I turned on the TV to watch the Red Sox open a four game series against the Texas Rangers. I wanted to see how David Price would do against a lousy Texas team. I figured he’d make quick work out of their lineup for at least seven innings. The Rangers had their shortstop Elvis Andres and future Hall of Famer Adrian Beltran out of the lineup due to injuries so it should be a piece of cake for him. Not so.

Price had not been throwing well in his last few starts but he said his arm was all right for his next start. It’s been always tough for the Red Sox to win games in Texas. The Rangers’ first ballpark in Arlington was a pitcher’s park and to hit a home run there you needed to hit the ball from the second base bag. The new ballpark is a launching pad for home runs but still the Sox have problems winning there. Although last night they had enough runs to win the game.

That brings us back to Price. I noticed early on that he was not getting on top of the ball as he released his fastball and cutter. When a pitcher gets under the ball his pitches flatten out and the velocity is not as good. I thought his cutter was affected more than the fastball. He couldn’t get his changeup in good spots which made it easier for hitters to make good contact. There was no rhythm to his windup. He looked off balance just way out of whack.

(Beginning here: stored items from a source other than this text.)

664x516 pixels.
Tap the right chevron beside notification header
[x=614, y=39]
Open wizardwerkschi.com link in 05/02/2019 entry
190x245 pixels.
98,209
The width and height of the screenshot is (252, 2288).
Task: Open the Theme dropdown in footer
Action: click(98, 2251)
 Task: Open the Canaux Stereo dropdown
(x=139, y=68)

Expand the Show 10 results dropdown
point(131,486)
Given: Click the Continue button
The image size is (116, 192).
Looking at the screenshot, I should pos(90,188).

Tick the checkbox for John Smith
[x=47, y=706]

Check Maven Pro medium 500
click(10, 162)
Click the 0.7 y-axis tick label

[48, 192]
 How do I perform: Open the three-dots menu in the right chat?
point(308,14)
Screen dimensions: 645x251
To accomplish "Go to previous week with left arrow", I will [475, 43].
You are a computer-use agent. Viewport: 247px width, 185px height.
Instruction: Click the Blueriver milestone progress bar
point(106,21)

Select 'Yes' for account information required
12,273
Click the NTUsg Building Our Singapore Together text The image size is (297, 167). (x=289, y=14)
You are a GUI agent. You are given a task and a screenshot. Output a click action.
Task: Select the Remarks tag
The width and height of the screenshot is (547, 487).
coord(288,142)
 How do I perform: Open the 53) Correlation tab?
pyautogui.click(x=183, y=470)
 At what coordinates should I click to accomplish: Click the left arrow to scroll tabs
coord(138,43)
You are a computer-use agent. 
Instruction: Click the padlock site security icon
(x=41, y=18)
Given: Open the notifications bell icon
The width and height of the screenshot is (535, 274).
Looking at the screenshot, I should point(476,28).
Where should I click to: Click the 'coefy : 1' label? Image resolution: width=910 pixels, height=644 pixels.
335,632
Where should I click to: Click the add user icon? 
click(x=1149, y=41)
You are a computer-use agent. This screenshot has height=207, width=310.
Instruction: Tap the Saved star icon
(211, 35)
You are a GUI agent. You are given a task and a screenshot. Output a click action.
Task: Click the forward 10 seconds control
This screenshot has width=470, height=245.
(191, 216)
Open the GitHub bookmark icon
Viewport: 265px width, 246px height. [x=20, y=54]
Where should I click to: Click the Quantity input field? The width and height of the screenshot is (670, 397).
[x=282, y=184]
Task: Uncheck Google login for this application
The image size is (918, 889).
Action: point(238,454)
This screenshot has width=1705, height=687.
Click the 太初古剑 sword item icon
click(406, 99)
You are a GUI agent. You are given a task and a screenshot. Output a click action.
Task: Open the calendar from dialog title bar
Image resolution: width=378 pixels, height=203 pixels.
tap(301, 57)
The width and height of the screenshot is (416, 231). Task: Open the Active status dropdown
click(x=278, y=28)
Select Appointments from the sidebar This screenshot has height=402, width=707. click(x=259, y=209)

My concern is the health of his arm, though. Is he experiencing any pain in the elbow? Should he go for an MRI to see if there’s a tear, or a calcium deposit, or a muscle pull, or maybe even a gold filling that the dentist mis-directed? He’s definitely pressing to win games to prove he’s not a quitter which he is not. He’s thrown a lot of pitches throughout his career and maybe the arm is just stretched out to it’s capacity. If he needs Tommy John surgery it’s all over for him. The Red Sox need him. If he’s healthy he needs to put a good stretch together. The Yankees are playing well and Toronto is no pushover. There’s no panic in the Red Sox dugout but let’s get it figured out before it’s a little too late.